In Klinik gebracht

Fenstersturz mit Kind: Mutter unzurechnungsfähig

Österreich
28.11.2014 13:18
Jene 42-jährige Serbin, die sich Anfang November in Graz gemeinsam mit ihrer fünfjährigen Tochter in selbstmörderischer Absicht aus einem Fenster im dritten Stock gestürzt hat, war zum Tatzeitpunkt nicht zurechnungsfähig. Zu diesen Schluss kommt das Gutachten eines Sachverständigen. Die Frau dürfte eingewiesen werden.

Gegen die Mutter wird wegen des Verdachts des versuchten Mordes ermittelt. Bis zur Fertigstellung einer Anklage bleibt die Frau in vorläufiger Anhaltung in der Landesnervenklinik Sigmund Freud, hieß es am Freitag seitens der Staatsanwaltschaft. Der psychiatrische Sachverständige erklärte in seinem Gutachten, dass die 42-Jährige mit hoher Wahrscheinlichkeit wieder zu einer derartigen Tat neigen könnte.

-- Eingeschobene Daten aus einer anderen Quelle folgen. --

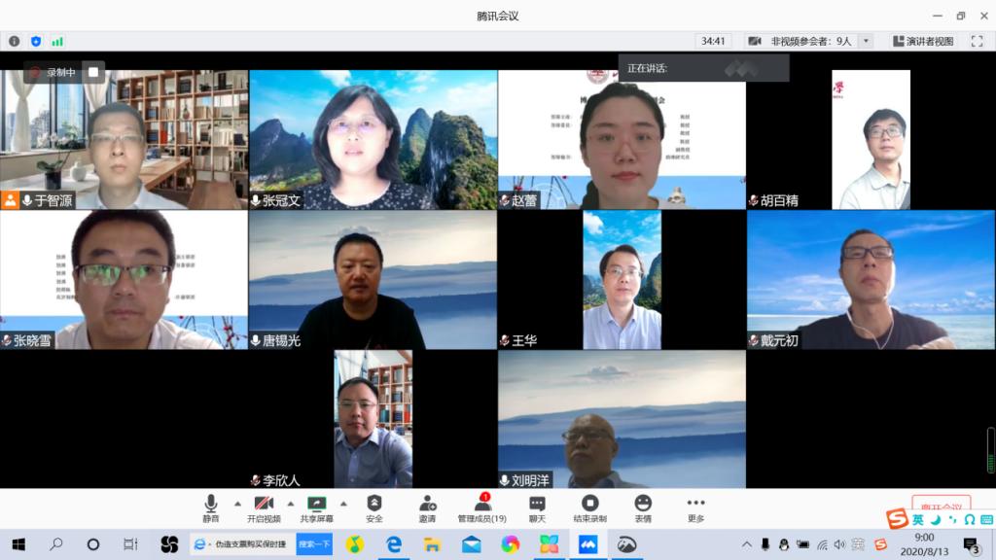
Task: Click the more options (更多) icon
Action: (x=695, y=504)
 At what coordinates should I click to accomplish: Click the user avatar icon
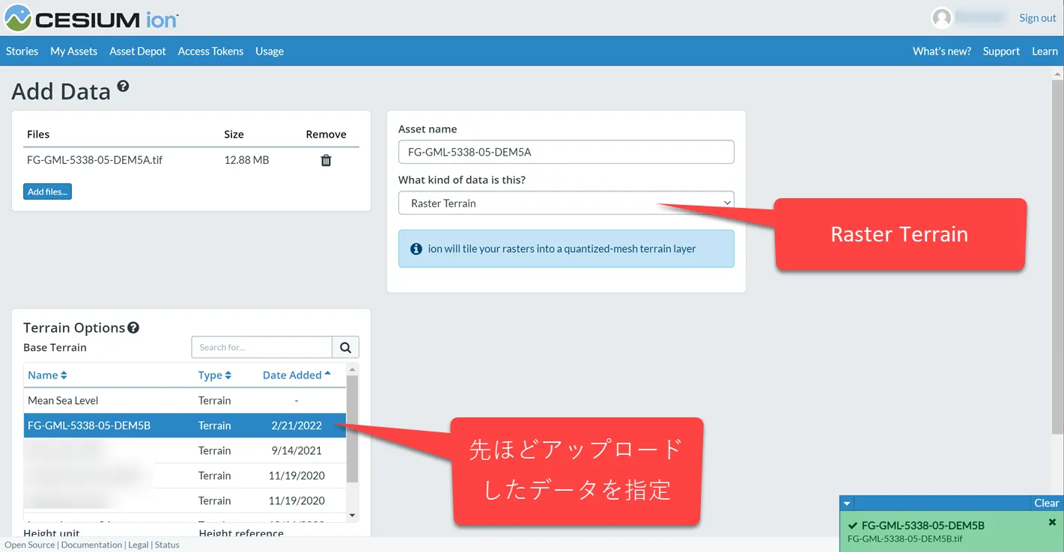(x=941, y=18)
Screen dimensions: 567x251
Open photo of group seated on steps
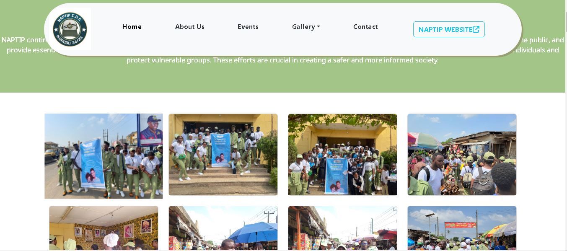(x=223, y=155)
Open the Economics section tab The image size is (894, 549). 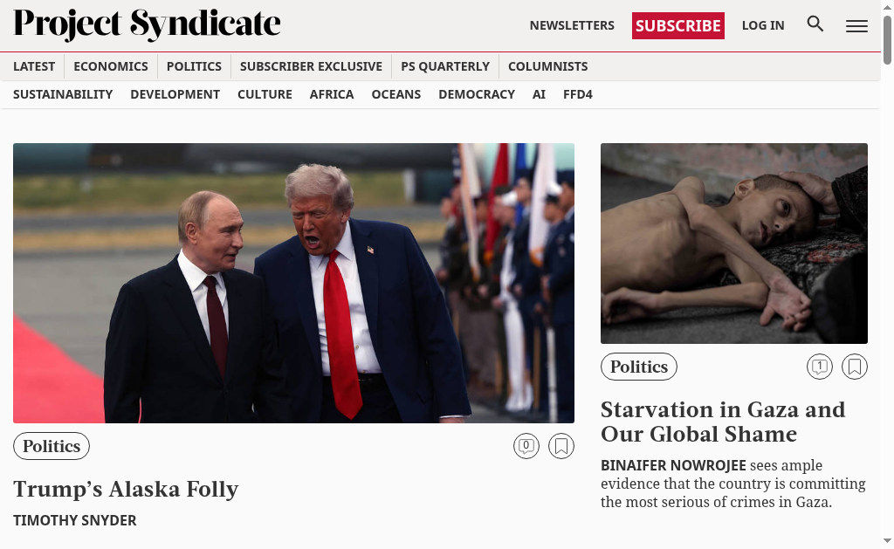pos(111,66)
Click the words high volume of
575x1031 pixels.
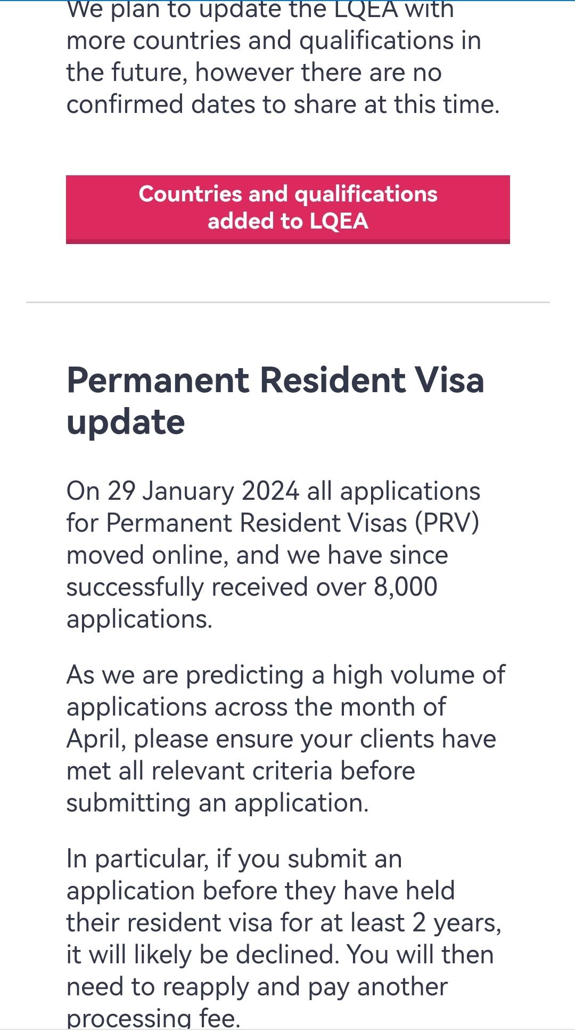click(418, 675)
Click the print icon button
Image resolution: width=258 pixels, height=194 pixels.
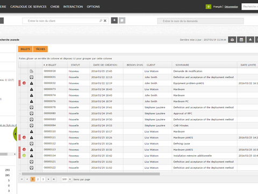[x=232, y=40]
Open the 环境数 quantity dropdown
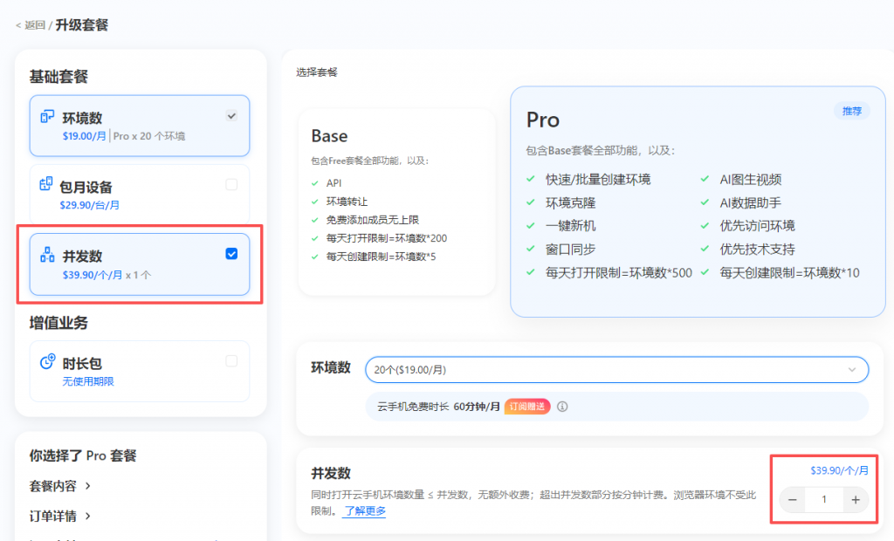 [x=616, y=370]

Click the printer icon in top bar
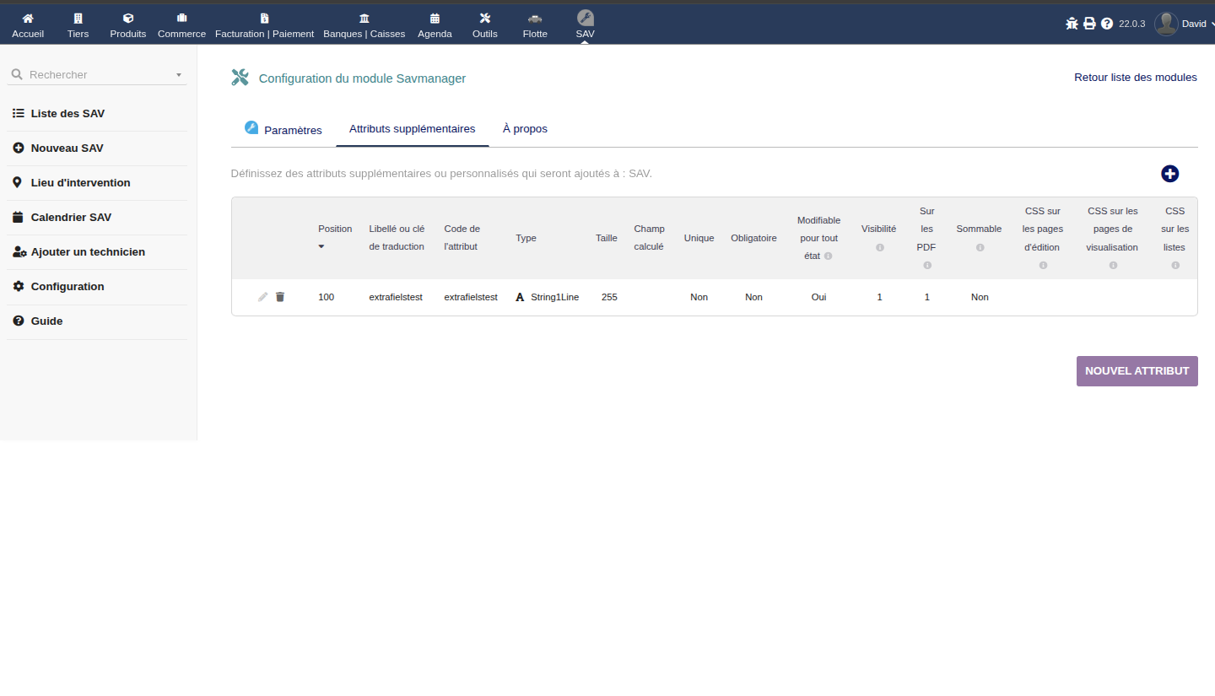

Kommt es zu einer Anklage, werde aller Voraussicht nach ein Antrag auf Einweisung in eine Anstalt für geistig abnorme Rechtsbrecher gestellt, so Arnulf Rumpold von der Staatsanwaltschaft Graz.

Die Serbin stürzte sich am 5. November zusammen mit ihrer Tochter aus dem dritten Stock ihrer Wohnung im Bezirk Eggenberg. Beide kamen in einem Vorgarten auf einer Wiese auf und überlebten mit schweren Verletzungen. Zeugen gab es zwar keine, doch die Wohnungstür war von der Innenseite versperrt.